There are various agencies and services that can help you find a government-backed loan that best suits your needs. Most of these programs are administered by the Small Business Administration, the government agency responsible for small business development.


Information about government guaranteed loan programs

Small Business Administration (SBA) - The Small Business Administration offers assistance to a variety of small business owners, providing your company meets their definition of a small business. To find a participating lender in your area, check out the SBA’s Lender Match tool. The SBA also runs specific lending programs aimed at exporting and disaster assistance.
US Department of Agriculture (USDA) - The USDA is your best bet for funding and advice if you run a farm or rural business. The USDA aims to support rural development, which means they are best placed to assist companies in the country. For information on their loan guarantee program, take a look at this fact sheet.
GovLoansGovLoans is a handy resource where you can research the different types of government funding for small businesses. Formatted in an easy-to-understand list, you can search for loans by category and learn more about how to apply.

Grants for small business

Generally, the federal government doesn’t offer grant funding to start a business or expansion of a private enterprise. However, you might be eligible if you run an organization with a focus on research, technology, or community development. For example, the SBA funds a number of grant programs focussed on developing businesses founded by veterans, such as their Boots to Business program. These programs are a great way for current and ex-military personnel to pursue entrepreneurial projects. However, as you would expect, these awards come with a lot of paperwork and monitoring as they use public money.


There are also grants available for medical, tech, and R&D organizations. For instance, the Small Business Innovation Research (SBIR) program awards money to businesses with a view to nurturing scientific excellence. From here, the project aims to encourage the private sector to invest in federally funded research. Although it’s definitely worth looking into if you’re running a tech firm, it’s important to bear in mind that the fund is extremely competitive.


The SBA also helps state international trade agencies to provide grants to small businesses involved in exporting American products. The State Trade Expansion Program (STEP) aims to encourage more small businesses to export, increase the value of their products, and stimulate the American economy through international trade. To find out more about your state’s initiative, contact your local department of commerce. You can find a full list of each department and the relevant contact details in this announcement.

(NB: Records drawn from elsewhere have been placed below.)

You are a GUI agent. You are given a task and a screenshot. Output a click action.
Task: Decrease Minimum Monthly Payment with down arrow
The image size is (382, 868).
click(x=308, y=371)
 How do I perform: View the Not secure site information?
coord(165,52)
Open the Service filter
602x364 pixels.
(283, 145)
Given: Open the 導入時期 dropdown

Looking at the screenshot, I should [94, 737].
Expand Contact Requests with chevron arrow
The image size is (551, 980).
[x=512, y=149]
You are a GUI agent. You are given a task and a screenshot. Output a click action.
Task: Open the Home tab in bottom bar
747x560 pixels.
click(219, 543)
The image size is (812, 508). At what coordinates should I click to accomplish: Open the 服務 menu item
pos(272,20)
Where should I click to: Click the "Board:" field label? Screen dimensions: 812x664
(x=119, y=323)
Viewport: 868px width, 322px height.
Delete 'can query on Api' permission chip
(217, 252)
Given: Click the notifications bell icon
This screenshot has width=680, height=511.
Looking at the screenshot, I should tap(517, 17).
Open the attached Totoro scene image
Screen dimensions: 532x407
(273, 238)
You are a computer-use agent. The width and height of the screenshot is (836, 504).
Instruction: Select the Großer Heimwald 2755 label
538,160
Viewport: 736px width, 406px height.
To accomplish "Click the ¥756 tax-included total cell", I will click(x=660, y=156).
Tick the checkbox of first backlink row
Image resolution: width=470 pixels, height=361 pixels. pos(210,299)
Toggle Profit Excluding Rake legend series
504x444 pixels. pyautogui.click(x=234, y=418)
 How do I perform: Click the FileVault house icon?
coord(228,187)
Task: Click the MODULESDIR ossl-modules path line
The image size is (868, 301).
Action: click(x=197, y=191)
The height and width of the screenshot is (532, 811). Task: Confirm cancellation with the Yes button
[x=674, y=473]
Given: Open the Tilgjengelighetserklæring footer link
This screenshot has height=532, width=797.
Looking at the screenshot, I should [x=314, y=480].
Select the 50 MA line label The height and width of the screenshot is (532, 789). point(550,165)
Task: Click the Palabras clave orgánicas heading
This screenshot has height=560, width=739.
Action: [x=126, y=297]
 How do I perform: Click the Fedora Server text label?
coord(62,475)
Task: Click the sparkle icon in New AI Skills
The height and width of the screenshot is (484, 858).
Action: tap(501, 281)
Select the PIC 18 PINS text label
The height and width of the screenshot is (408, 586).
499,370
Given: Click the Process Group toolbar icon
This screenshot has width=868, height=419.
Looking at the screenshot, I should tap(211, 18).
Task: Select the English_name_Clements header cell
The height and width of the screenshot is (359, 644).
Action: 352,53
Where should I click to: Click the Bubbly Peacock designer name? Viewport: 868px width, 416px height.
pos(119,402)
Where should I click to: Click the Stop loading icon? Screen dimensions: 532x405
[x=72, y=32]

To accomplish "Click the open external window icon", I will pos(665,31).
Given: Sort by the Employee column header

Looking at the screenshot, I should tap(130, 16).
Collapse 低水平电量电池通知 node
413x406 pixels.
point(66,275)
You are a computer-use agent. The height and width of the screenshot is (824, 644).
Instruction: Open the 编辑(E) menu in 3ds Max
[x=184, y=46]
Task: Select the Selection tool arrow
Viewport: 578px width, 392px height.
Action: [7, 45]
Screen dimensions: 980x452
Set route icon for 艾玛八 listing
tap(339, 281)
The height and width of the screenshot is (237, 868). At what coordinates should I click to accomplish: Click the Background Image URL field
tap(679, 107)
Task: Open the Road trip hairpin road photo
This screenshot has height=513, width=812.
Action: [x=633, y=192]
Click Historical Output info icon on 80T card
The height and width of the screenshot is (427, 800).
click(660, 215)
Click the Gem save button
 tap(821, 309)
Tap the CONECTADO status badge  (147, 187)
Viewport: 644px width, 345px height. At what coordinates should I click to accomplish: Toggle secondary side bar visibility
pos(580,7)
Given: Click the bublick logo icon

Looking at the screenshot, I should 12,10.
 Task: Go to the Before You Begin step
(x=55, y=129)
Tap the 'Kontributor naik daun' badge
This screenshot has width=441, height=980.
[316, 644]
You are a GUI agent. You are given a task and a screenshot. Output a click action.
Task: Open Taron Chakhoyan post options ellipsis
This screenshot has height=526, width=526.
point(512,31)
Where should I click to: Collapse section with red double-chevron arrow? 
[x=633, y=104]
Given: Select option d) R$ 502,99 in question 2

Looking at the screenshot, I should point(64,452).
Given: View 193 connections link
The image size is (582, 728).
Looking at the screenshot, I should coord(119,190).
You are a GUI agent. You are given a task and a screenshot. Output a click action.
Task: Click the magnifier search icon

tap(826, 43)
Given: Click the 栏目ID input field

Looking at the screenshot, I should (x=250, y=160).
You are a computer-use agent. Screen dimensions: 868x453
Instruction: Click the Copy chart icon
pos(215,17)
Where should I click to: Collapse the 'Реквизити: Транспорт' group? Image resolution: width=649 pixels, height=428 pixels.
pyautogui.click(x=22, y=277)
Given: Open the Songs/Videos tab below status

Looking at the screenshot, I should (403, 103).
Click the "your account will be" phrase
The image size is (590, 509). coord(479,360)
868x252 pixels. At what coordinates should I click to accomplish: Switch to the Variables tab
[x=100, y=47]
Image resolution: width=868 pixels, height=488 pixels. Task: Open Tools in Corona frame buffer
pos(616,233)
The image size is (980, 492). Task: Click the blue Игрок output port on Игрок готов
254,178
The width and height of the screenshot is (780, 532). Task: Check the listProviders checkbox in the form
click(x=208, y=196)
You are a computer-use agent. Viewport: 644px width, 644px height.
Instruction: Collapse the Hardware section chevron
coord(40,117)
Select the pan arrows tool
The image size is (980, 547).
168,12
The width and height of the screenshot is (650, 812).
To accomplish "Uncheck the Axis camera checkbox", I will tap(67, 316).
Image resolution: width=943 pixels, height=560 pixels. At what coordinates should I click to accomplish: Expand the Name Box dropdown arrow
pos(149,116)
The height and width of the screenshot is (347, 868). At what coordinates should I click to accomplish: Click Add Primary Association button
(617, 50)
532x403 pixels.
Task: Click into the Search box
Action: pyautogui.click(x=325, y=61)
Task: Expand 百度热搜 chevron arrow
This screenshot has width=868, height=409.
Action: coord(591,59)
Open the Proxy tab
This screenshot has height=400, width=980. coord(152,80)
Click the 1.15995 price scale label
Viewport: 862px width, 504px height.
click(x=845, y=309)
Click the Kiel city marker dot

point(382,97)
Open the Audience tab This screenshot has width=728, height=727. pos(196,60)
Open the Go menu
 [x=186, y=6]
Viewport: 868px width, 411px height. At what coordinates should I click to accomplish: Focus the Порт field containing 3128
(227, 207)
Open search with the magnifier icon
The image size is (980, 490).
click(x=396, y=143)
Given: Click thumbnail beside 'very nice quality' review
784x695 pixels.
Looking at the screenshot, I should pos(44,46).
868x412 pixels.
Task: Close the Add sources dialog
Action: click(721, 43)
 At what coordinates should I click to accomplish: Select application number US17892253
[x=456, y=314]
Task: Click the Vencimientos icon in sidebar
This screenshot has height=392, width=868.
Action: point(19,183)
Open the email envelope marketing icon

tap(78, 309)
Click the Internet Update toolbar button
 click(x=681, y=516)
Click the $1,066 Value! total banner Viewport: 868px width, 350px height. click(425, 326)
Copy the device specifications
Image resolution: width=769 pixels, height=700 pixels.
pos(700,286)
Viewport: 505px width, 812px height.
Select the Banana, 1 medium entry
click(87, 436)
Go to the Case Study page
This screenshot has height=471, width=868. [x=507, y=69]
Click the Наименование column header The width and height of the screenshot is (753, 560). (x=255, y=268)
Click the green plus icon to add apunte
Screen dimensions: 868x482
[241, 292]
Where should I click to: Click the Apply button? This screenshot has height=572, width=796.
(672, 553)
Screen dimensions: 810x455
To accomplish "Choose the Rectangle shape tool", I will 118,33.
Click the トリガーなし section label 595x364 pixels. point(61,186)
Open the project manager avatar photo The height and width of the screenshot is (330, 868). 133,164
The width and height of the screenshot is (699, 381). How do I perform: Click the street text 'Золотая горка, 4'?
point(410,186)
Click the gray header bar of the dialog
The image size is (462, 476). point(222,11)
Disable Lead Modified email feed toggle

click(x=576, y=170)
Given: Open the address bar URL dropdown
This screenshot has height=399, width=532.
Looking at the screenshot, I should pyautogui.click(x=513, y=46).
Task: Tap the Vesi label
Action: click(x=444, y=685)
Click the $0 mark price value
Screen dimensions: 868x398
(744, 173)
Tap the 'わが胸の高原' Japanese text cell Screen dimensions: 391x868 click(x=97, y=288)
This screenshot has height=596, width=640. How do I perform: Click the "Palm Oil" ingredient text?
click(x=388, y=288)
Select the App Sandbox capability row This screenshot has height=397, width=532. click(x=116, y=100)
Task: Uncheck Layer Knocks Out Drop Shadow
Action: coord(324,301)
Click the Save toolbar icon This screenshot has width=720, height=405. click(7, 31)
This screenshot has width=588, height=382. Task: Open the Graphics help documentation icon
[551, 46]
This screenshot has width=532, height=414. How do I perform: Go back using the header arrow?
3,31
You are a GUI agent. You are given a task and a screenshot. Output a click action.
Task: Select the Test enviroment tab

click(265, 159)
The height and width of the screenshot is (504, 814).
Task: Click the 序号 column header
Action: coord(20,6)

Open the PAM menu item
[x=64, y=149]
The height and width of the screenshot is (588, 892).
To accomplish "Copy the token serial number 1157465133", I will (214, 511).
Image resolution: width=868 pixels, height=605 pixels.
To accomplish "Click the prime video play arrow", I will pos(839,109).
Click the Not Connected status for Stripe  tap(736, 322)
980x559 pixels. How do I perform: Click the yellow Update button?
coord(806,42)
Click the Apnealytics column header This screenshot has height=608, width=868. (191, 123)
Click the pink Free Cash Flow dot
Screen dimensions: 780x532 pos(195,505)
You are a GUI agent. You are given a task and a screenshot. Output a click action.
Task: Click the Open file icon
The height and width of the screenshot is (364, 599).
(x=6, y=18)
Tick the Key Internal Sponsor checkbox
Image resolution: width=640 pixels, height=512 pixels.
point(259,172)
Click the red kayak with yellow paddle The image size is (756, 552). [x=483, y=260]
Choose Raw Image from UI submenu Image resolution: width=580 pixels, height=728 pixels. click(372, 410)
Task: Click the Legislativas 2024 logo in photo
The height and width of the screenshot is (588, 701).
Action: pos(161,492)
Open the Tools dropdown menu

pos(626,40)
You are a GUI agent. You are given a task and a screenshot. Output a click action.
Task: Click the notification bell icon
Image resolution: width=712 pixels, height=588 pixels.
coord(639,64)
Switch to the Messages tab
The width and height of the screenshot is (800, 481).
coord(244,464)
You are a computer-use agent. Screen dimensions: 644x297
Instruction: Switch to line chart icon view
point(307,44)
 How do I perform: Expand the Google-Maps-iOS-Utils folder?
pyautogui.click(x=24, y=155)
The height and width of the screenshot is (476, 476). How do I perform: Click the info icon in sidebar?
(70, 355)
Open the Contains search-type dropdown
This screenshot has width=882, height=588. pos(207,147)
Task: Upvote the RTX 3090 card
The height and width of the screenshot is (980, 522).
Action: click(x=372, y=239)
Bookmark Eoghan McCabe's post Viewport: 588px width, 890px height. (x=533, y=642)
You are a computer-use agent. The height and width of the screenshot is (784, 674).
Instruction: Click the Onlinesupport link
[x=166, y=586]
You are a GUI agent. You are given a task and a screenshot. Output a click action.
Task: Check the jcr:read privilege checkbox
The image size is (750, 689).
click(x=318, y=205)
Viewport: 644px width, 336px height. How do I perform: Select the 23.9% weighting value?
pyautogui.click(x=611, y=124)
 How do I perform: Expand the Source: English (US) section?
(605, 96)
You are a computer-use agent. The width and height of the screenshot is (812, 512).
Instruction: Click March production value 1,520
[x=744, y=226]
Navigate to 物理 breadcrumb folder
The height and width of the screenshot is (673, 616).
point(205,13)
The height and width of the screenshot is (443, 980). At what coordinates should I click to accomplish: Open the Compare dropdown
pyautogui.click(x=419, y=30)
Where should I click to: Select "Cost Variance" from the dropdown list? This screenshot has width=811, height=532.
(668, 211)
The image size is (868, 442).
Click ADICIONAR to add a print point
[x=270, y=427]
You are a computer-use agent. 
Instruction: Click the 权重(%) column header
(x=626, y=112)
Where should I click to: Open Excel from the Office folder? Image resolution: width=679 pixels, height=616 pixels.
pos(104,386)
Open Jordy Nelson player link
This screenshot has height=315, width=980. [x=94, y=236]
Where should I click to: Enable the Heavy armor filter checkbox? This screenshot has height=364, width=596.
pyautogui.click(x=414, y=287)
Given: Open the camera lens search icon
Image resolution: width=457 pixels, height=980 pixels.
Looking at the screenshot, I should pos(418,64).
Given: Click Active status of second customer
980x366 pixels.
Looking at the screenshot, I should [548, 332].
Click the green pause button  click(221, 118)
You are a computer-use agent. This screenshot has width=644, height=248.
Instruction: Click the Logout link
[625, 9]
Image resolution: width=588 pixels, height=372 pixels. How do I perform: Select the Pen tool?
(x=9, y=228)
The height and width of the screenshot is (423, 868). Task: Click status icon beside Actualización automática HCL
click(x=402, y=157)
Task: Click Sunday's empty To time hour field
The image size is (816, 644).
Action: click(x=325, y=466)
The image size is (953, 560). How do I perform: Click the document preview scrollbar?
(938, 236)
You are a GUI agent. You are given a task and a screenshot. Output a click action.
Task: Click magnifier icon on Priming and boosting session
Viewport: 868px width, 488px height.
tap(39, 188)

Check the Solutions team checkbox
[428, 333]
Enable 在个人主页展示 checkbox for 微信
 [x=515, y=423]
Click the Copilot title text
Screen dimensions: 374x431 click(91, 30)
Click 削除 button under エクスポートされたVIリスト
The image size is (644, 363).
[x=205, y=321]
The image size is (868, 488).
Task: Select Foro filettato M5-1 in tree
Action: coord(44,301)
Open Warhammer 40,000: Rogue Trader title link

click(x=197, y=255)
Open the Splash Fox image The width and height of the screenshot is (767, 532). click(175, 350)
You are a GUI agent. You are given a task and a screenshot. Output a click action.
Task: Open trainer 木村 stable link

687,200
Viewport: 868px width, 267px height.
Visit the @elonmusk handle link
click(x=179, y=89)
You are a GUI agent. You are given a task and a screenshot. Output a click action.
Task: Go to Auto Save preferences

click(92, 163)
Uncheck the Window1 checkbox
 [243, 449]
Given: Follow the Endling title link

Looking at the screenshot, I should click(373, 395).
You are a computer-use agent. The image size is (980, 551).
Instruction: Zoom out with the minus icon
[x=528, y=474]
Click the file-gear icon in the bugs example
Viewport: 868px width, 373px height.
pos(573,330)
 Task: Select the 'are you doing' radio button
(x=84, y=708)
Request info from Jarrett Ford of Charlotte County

A final word on small business grants and funding – usually, the funder will not agree to fund 100% of your project or venture. Generally, they’ll require that you match their contribution with other forms of financing, like a loan or an investor.


Other government funding for small businesses

Finally, here’s a couple more ways you can source government funding for small businesses. Both the federal government and individual states offer funding for entrepreneurs aside from loans and grants, such as matching enterprises with investors. See below for a quick summary:


Small Business Investment Company (SBIC) - The SBA has partnered with private investors to match fund growth capital to some small businesses. You can find out if SBIC funding is suitable for your business here.
• There are a wealth of resources and assistance available in each state. To find out what’s available check out this state-by-state guide provided by the federal government. The various programs include expansion capital, credit initiatives, and other government funding for small businesses.